Three bills attempting to do just that were brought before the Senate Ways and Means Committee in February, each differing on how to address the resulting increase in state revenue.

These bills are collectively known as “Wayfair bills,” a reference to the 2018 U.S. Supreme Court case South Dakota v. Wayfair, which formally allowed state sales taxes to be applied to out-of-state online retailers. Missouri is one of only two states with sales taxes to not also have a “Wayfair tax.”

Committee Chairperson Sen. Andrew Koenig, R-Manchester, has been pushing for a Wayfair tax since the 2019 legislative session.
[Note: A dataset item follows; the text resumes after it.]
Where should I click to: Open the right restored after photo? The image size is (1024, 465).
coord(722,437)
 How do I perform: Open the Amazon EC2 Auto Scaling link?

Similar bills were again proposed during the 2020 session, which was heavily impacted by the COVID-19 pandemic, but they ultimately failed.

One of the main sticking points, especially for Republicans who control both the House and Senate, has been finding a balance where businesses are all taxed fairly but an increase in revenue does not lead to increased spending.

Koenig’s latest Wayfair bill would lower rates for individual income taxes, something the senator in 2019 called “the most destructive tax known to man.” While this is intended to make the program revenue neutral on its own, if there is any additional revenue, it would go into a new disaster relief fund overseen by the governor’s office.

Koenig said the focus should be kept on making the tax system fair for Missouri businesses rather than increasing the overall amount of taxes collected.

“This is not a question of how much we should be taxed but rather of how we should be taxed,” Koenig said.

Another bill was proposed by Sen. Lauren Arthur, D-Kansas City. Rather than directly lowering income taxes, Arthur’s bill would cancel out increased revenue by putting in place an Earned Income Tax Credit. She said similar credits, which give tax breaks to low- to moderate-income workers, have proven to be the strongest incentive for low-income people to work and would be needed because of the pandemic and subsequent economic fallout.

“In a time when families are under distress, this would provide much needed relief,” Arthur said.

A third bill was proposed by Sen. Denny Hoskins, R-Warrensburg. His bill would decrease the state sales tax over time in order to account for the new revenue coming in from businesses that previously had not been paying.

“My main goal is that our brick-and-mortar stores can compete with online businesses,” Hoskins said.

Multiple witnesses testified in support of all three bills.

“We are neutral on the policy decision of what to do with the money,” said Chuck Pierce, representing the Missouri Society of Certified Public Accountants and the Associated Industries of Missouri. “We ask that that not get in the way of getting Wayfair done.”

Sen. Bob Onder, R-Lake St. Louis, told Pierce he thinks the easiest way to get the tax done is with a simple bill that leaves out things like a tax credit or an elimination of sales taxes for feminine hygiene products, which has also been proposed.

“You mention that they’re neutral with what to do with the money, that’s what this has been hung up on,” Onder said. “Lets keep this as simple as possible and get it done this year.”

One notable point is that increases to revenue may be overestimated because many large online retailers voluntarily pay state sales taxes already.

The Ways and Means Committee also passed a bill on to the full Senate at the same hearing. The bill, another proposed by Koenig, would allow for taxpayers to receive a tax credit if use of their property was limited by local restrictions, including those in place for COVID-19.